Oh, and the bear demon not only can't be killed by conventional or magical means, it can't even be hurt. Imagine a nineteen-hour version of Jaws in which the shark has a force field around it and you've pretty much imagined The Terror, only with more nautical history and research than three Moby Dick's folded into the mix, all rendered in a serviceable prose style that starts to plod about 200 pages in. Attempts at the poetic and the sublime tend to get derailed into the mundane and the ridiculous by this sort of plain style. The overall effect is that of Moby Dick as reimagined by a pompous newspaper writer.

I also despise the cliched right turn the novel takes in the last 100 pages as it suddenly becomes the story of how a white man 'became' a Native American (well, technically in this case, a Native Canadian). This is not a fruitful literary sub-genre, and is generally the stuff of melodrama (see: Dances with Wolves, A Man Called Horse, even The Last of the Mohicans). Large swathes of American and Canadian literature have been derailed by the narratives of white people who Learn Better and "become" native people.

Of the magical polar bear, the less said, the better. Ramsey Campbell noted in an essay that "Explanation is the death of horror", and even though it's necessary sometimes, the sudden introduction of Inuit mythology via telepathy 600 pages into the novel was jarring. Campbell does a similar thing structurally in The Hungry Moon, but a lot more interestingly and without providing any clear and definitive answer as to 'what' the long-leggedy beasty of that novel is, while imbuing the telepathic discovery of that knowledge with wonder and terror.

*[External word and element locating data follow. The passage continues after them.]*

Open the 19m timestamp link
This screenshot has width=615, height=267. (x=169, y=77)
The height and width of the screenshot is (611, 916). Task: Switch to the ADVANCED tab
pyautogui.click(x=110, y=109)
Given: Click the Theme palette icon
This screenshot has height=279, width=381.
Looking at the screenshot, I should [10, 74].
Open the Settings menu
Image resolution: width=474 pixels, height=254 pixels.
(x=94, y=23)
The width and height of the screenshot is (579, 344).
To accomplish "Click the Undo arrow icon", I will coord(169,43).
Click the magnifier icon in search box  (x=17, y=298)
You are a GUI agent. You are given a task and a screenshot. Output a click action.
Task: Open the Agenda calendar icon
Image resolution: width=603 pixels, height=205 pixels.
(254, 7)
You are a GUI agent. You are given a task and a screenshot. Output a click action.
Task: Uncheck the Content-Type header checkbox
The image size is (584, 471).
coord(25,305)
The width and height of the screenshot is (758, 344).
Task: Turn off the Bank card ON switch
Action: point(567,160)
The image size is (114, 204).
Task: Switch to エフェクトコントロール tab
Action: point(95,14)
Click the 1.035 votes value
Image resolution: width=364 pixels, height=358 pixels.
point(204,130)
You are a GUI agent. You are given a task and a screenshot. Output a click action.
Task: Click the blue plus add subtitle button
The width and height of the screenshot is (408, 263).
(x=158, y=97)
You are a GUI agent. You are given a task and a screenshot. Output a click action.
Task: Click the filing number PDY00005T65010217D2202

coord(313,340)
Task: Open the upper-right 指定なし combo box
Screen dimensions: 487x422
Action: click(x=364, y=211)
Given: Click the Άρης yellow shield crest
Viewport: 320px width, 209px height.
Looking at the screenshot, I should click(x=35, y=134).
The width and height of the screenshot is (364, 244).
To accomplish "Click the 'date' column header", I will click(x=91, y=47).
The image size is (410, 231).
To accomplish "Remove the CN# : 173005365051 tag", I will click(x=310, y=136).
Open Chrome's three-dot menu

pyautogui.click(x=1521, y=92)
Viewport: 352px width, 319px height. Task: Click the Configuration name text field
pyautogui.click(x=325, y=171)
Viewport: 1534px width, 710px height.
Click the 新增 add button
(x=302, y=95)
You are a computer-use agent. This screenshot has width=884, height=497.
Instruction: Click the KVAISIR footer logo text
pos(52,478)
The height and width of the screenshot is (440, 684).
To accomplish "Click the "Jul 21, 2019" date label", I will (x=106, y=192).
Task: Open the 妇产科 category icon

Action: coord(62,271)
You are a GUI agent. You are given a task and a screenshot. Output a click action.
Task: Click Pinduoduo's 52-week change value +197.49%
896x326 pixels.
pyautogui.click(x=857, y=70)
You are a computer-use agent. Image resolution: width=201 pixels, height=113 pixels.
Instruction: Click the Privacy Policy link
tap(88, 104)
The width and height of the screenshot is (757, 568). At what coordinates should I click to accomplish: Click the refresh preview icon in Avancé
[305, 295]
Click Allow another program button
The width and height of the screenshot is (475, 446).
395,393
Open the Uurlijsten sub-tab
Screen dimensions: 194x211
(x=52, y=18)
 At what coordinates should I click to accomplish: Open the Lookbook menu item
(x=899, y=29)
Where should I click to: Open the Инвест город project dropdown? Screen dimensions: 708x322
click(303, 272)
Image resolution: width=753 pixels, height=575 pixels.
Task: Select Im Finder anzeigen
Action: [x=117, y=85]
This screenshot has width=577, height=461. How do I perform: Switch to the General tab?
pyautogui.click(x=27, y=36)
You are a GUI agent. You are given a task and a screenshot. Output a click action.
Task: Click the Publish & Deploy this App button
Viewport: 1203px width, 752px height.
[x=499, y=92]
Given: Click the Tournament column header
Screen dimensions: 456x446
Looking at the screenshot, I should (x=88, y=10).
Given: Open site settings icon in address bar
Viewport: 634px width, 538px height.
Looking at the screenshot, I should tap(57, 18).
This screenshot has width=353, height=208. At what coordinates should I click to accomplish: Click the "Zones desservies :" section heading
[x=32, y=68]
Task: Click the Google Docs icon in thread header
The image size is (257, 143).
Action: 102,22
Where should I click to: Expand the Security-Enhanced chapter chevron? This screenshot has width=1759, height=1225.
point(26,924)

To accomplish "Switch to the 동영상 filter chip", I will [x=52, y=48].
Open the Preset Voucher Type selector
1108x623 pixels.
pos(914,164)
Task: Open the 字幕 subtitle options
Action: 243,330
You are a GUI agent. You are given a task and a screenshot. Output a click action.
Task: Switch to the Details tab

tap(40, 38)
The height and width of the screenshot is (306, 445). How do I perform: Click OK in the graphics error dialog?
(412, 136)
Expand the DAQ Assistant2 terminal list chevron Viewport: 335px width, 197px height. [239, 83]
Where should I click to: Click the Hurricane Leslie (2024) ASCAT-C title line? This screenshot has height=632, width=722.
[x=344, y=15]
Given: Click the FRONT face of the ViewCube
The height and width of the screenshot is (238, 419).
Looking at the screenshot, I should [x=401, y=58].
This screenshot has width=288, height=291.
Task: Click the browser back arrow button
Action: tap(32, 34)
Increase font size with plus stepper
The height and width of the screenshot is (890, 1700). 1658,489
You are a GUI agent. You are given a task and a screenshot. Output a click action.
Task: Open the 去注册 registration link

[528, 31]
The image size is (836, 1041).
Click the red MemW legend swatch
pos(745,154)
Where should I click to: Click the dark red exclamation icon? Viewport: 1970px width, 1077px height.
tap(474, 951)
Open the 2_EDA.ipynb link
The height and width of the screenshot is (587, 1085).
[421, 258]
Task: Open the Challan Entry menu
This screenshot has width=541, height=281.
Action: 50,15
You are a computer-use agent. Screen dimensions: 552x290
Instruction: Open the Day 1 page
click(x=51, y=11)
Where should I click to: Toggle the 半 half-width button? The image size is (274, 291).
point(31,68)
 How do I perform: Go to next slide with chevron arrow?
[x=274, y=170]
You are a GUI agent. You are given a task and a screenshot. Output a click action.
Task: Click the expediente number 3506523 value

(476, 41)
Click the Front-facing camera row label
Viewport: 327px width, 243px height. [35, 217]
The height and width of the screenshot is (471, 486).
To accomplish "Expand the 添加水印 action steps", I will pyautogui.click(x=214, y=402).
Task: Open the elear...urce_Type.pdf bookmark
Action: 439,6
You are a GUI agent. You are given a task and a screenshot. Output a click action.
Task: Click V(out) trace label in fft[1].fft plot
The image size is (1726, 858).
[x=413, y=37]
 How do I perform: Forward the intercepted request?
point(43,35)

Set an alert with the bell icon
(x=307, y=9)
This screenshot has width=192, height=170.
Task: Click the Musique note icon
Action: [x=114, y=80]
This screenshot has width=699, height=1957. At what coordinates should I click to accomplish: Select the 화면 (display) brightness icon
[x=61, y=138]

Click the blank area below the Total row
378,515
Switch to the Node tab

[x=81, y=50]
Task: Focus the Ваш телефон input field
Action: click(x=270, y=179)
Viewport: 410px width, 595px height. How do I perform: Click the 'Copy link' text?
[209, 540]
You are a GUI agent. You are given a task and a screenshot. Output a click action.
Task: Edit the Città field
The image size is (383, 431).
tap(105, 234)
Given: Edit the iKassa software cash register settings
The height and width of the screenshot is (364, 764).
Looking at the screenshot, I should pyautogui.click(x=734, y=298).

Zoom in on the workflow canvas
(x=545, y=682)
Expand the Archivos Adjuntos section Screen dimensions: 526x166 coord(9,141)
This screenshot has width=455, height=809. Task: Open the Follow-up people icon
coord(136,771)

Here, it's like Captain Crozier just got front row tickets to the Encyclopedia of Inuit Mythology. Yippee!

And as I noted earlier, the monster can't be killed, so there's really no point to the whole struggle. Can't even be hurt. But it can be poisoned by the craptastic souls of white people, and when it dies, Global Warming will begin. Hahaha! That is fucking ridiculous!

If you want to read a good Dan Simmons novel, I'd recommend either Summer of Night or Song of Kali. If you want to read a supernatural horror story about the polar regions, go with HP Lovecraft's At the Mountains of Madness or John W. Campbell's "Who Goes There?" or Ramsey Campbell's Midnight Sun. Rent John Carpenter The Thing. Watch the first-season X-Files episode "Ice." Get really drunk and then try to find a cab in London, Ontario on New Year's Eve. But leave The Terror alone. NOT RECOMMENDED.